The 100 Greatest Things Of All Time: #96

The 100 Greatest Things Of All Time! As decided by your votes, my wisdom, and a random walk ranking algorithm as per Freschi (2007)! But really decided by the cold empirical facts of greatness as made manifest since time began! Go!

# 96: A shack near San Gregorio, CA
I think it was my friend and fellow sushi chef Dug who told me about this barn/house/shack, sometime in the mid-1990s. A friend of his had shot a film inside it, or something. It was just off a country road that led out of the town of San Gregorio. I usually remember it as Pescadero.
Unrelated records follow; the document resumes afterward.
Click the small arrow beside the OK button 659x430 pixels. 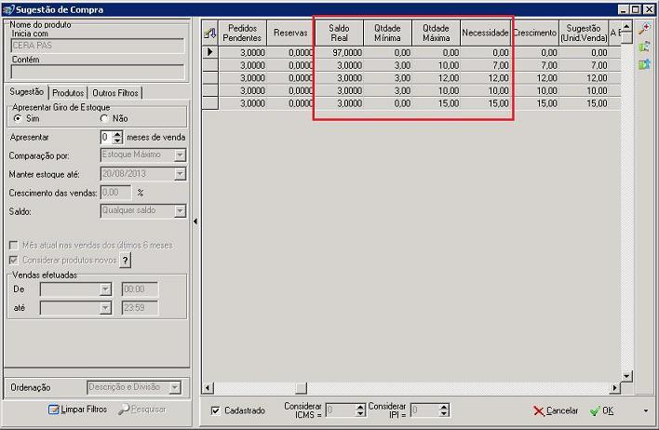[x=646, y=410]
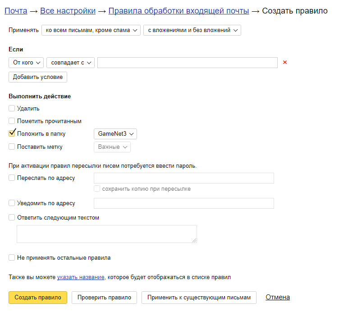Check Не применять остальные правила

click(12, 258)
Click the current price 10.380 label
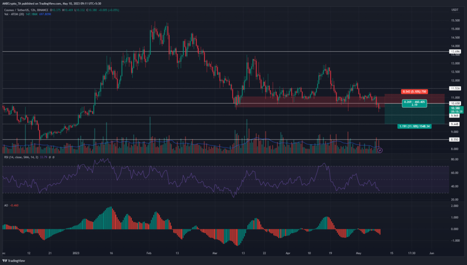Screen dimensions: 467x265 tap(454, 108)
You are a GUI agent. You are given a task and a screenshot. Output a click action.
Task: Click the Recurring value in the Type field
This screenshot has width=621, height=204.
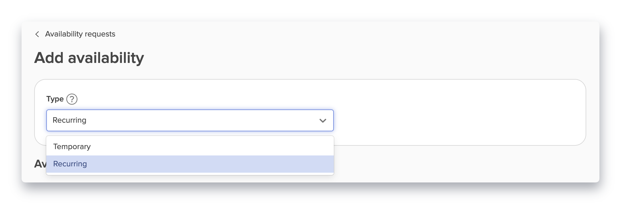[x=69, y=120]

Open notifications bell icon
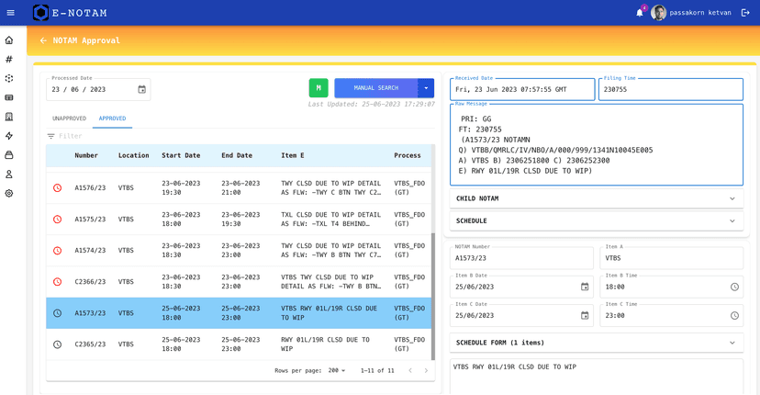coord(640,13)
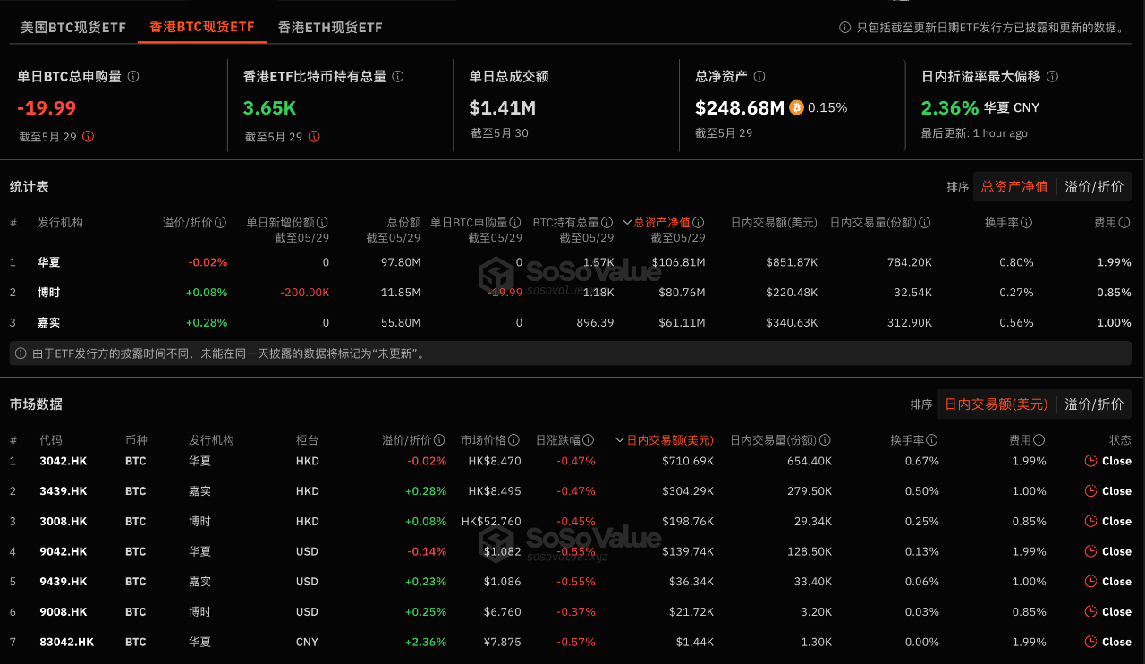Click the orange Bitcoin icon by $248.68M
Screen dimensions: 1145x664
[x=796, y=107]
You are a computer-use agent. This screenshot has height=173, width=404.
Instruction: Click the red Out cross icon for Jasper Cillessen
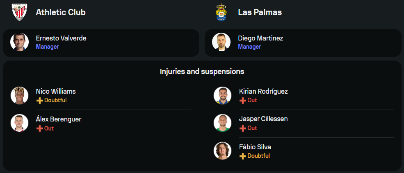243,128

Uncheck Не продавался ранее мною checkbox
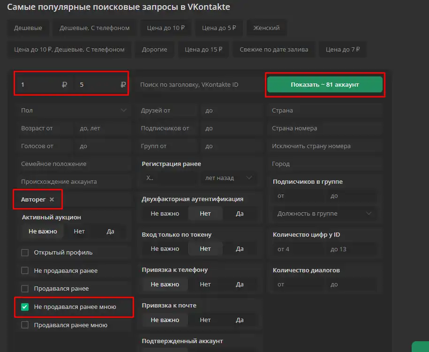[25, 307]
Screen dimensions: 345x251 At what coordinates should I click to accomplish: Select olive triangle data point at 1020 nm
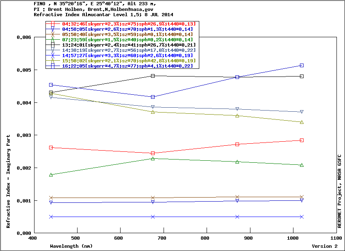(302, 122)
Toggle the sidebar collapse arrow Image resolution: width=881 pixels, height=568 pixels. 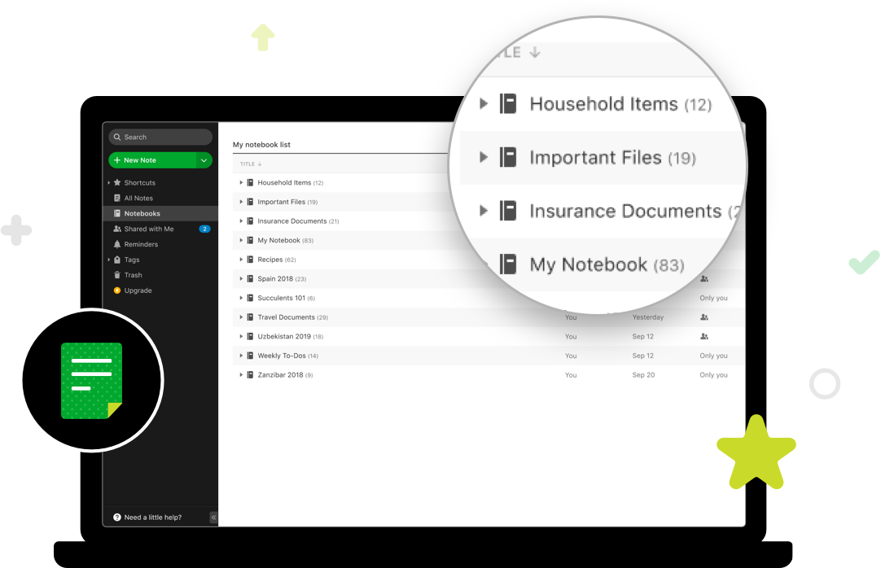213,517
One fine spring San Francisco morning my girlfriend and I drove down the coast and managed to find the shack despite somewhat vague directions. It just sat there beckoning young city folk, ignoring the sneers of the nearby artichoke fields. Young people are welcome and you can just mind your own damn business, is what it said.

It kind of made you work for it, that was the appealing thing. It was hidden behind a thick fog of blackberry bushes and other thorny vines, and plus it was on someone's property. The state of neglect, which I'll get to, might make you think that the owner cared little about such matters as trespassing, but a little experience had hinted at a positive correlation between disrepair and shotgun-brandishing.

So we kind of had to sneak in, parking well down the road and then wriggling through blackberry bushes. In truth, this was not much of a tourist destination. Nobody had been here for a long time. Spider webs crisscrossed the open doorway. Sunlight shot through the broken roof like security lasers in movies. There were flowers growing on the floor. There were vines and prehistoric empty jars. Lots of dust motes waiting for decades to be cleared for takeoff. Apples sat on the floor, having fallen from an overhanging tree and jounced around, eventually finding a nice patch of sunlight to rest in. It was dark and cool but the effect was bright and green.

What really made it was the nearly pristine Model A sitting right there in the middle of the shack. I am no old car expert but I think that's what it was. There were no signs of the Late Twentieth Century or of recent trespass by hooligans: no condoms, no graffiti, no disused jetpacks or postmodern novels.

There were other rooms, too. The kitchen had ancient appliances and peeling old wallpaper: behind the wallpaper were pages from 1883 issues of the San Francisco Examiner. There were classified ads for all kinds of old-timey things that would make hipsters' moustaches stand on end. Somewhere in the kitchen there were probably articles by Ambrose Bierce and Mark Twain clamoring for sunshine.

Shacks like it probably exist all over this great nation, but no other shack was there for us in 1996 when we needed it.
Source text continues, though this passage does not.